How the Department for Education upskilled IT staff in Windows 10 migration

Department of Education

The Department for Education's (DfE) has freed workers from their desks and upskilled internal IT staff with a mobile working strategy delivered at pace over 18 months.

With an office move on the horizon and two data centre contracts nearing the end of their lives, CTO Adrian Tucker set about modernising the DfE's "ageing" technology stack as quickly as possible.

"We had robust systems but they were ageing and becoming old-fashioned," Tucker tells IT Pro. DfE "needed to move on into the future" from its reliance on data centres, and its Office 2010-running Windows 7 thin client devices meant staff couldn't work away from their desks. BlackBerrys enabled workers to access email on the go, but couldn't open PDFs, meaning staff were unable to feedback on policy documents when they were outside of the office.

"Whilst it wasn't archaic, it was restrictive and a lot of the elements of it were going end of life, so we had a choice," says Tucker. "We could've dealt with the immediacy of the London move and just moved a single data centre and left it at that, or we had the opportunity to pitch for the total transformation of IT."

Tucker's vision of a mobile, cloud-first workforce fitted in with the Government Digital Service's digital agenda for Whitehall, but what was unusual was the pace at which the DfE planned to enact this change. "Even Microsoft at the time raised their eyebrows," admits Tucker.

But he wanted staff to get used to mobile working before the building move - in the new premises, space will be at a premium. Redmond was one of DfE's key strategic partners, and along with replacing the BlackBerrys with Android devices, DfE decided to roll out Surface Book and Surface Pro 4 devices over introducing Windows 10 thin clients, because of the extra mobility.

With devices that double as laptops and tablets, "there was no bad choice", according to Tucker, while people could switch between the Book and Pro 4 nine months after choosing one if they wanted to.

Adrian Tucker (courtesy of DfE)

Within just seven weeks, Microsoft and Tucker's IT team had rolled out 3,500 of the devices, with "floorwalkers" dressed in bright orange patrolling the floors to step in and help users.

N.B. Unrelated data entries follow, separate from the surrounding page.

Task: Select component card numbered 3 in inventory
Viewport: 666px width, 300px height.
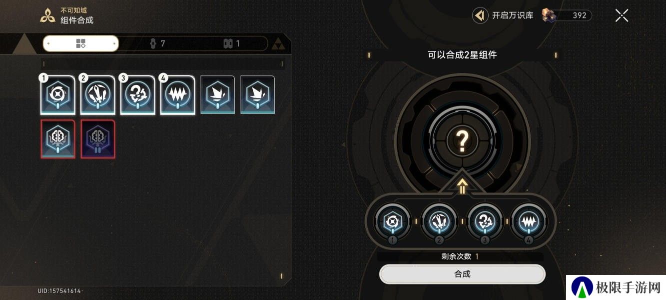Action: click(138, 95)
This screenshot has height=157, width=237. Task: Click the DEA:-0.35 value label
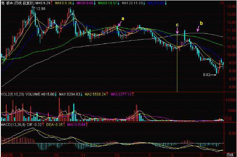point(54,125)
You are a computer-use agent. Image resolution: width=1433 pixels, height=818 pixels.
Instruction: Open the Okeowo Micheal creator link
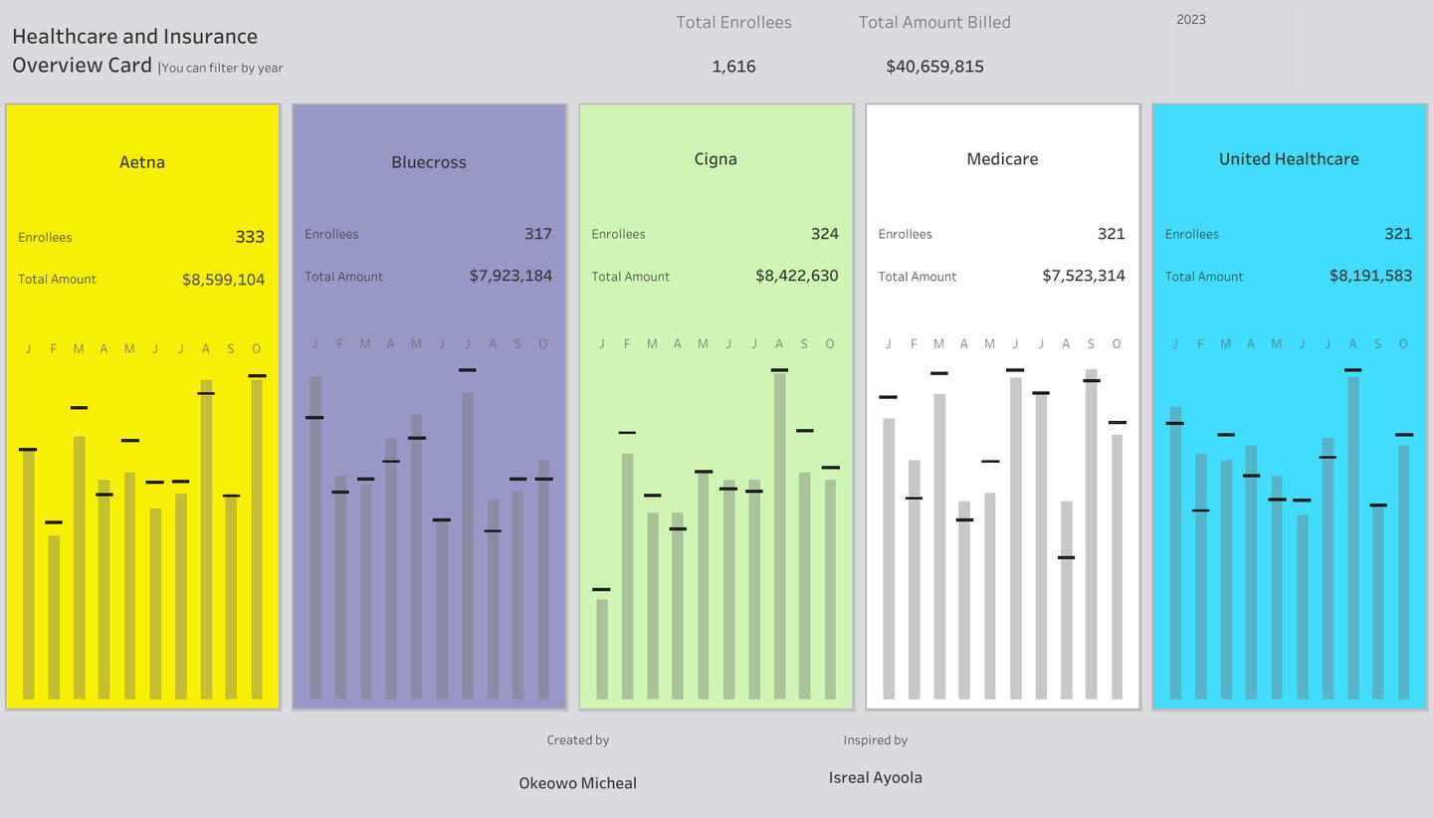click(577, 783)
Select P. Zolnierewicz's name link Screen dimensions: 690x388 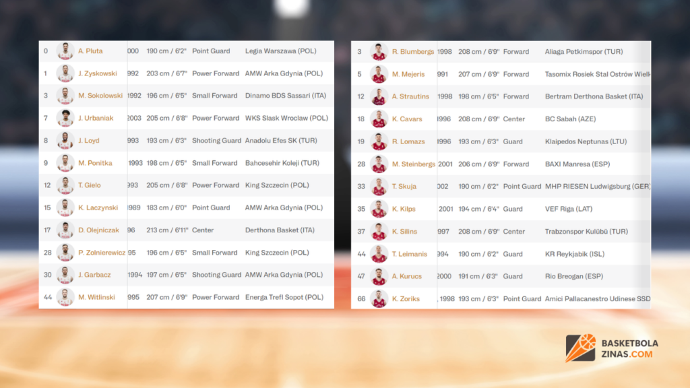[x=101, y=253]
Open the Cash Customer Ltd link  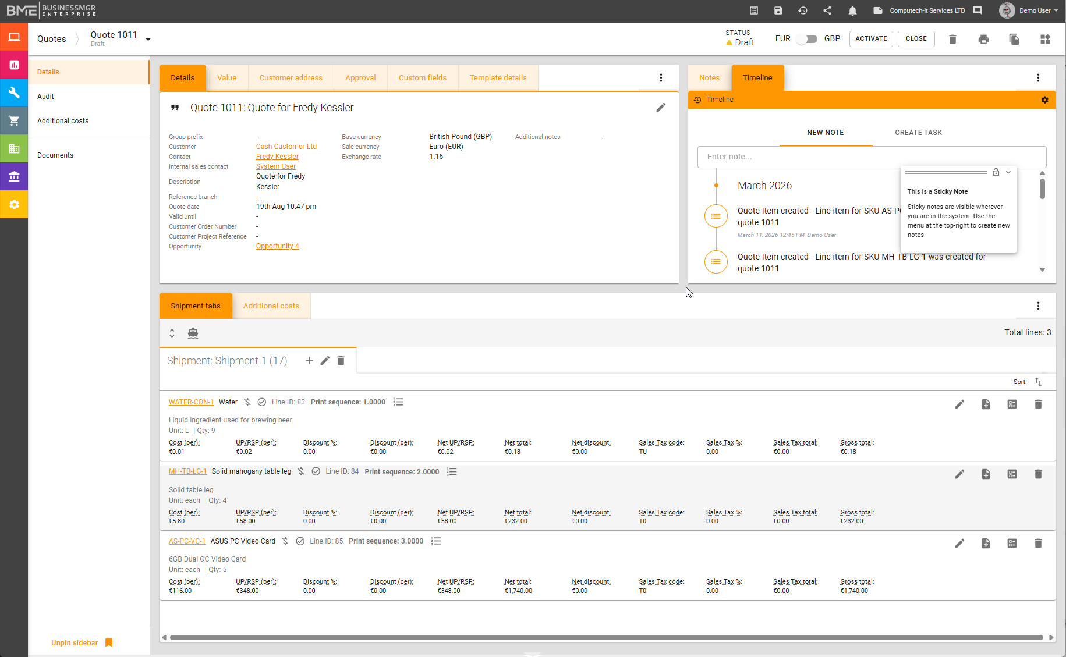[x=286, y=147]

"That gives you a sense of the pace wrapped around the entire programme," he says. All 5,000 DfE and education agency staff now have their chosen device and print much less, because they can take their documents with them on the Wi-Fi enabled devices.

Tucker explains: "With a device you can take with you, with an annotation pen, people just don't need to print. When they're in meetings it's not a static copy it's [a] live [document], their email's still coming in, they can have discussions with their team in a meeting to get answers, it just makes the whole flow of business much stronger."

Windows 10

The new Surfaces also meant DfE migrated from Windows 7 to Windows 10, but while Tucker admits to some minor upgrade issues, he says it went more smoothly than he expected.

"Clearly you have to get used to a different look and feel, but we certainly didn't see a significant spike [in support requests] around the jump," he says. "It was more about 'where are things'. You get that in the early days and part of the reason we had the orange-vested floorwalkers was so that people were on the ground instead of having to ring a call desk. They were there to answer things, silly things like 'how do you shut it down'."

Deploying Office 365 to support collaboration

Bringing Windows 10 into the workplace has allowed the DfE to exploit other technologies, like Microsoft's cloud suite. For example, with OneNote, previous meeting minutes are quickly searchable, as opposed to the old paper copies that "tended to go straight into the confidential wastebin", says Tucker.

"We're now bringing in a lot more around Skype for Business and Power BI tools for our analysts and really starting to exploit OneDrive and that whole collaboration piece," he adds. Teams around the UK can work on the same document in real-time, without a continuous stream of emails or various versions of the same file.

Tucker is also looking at bringing in collaborative messaging tools, like Microsoft Teams, although no tender process has yet been started.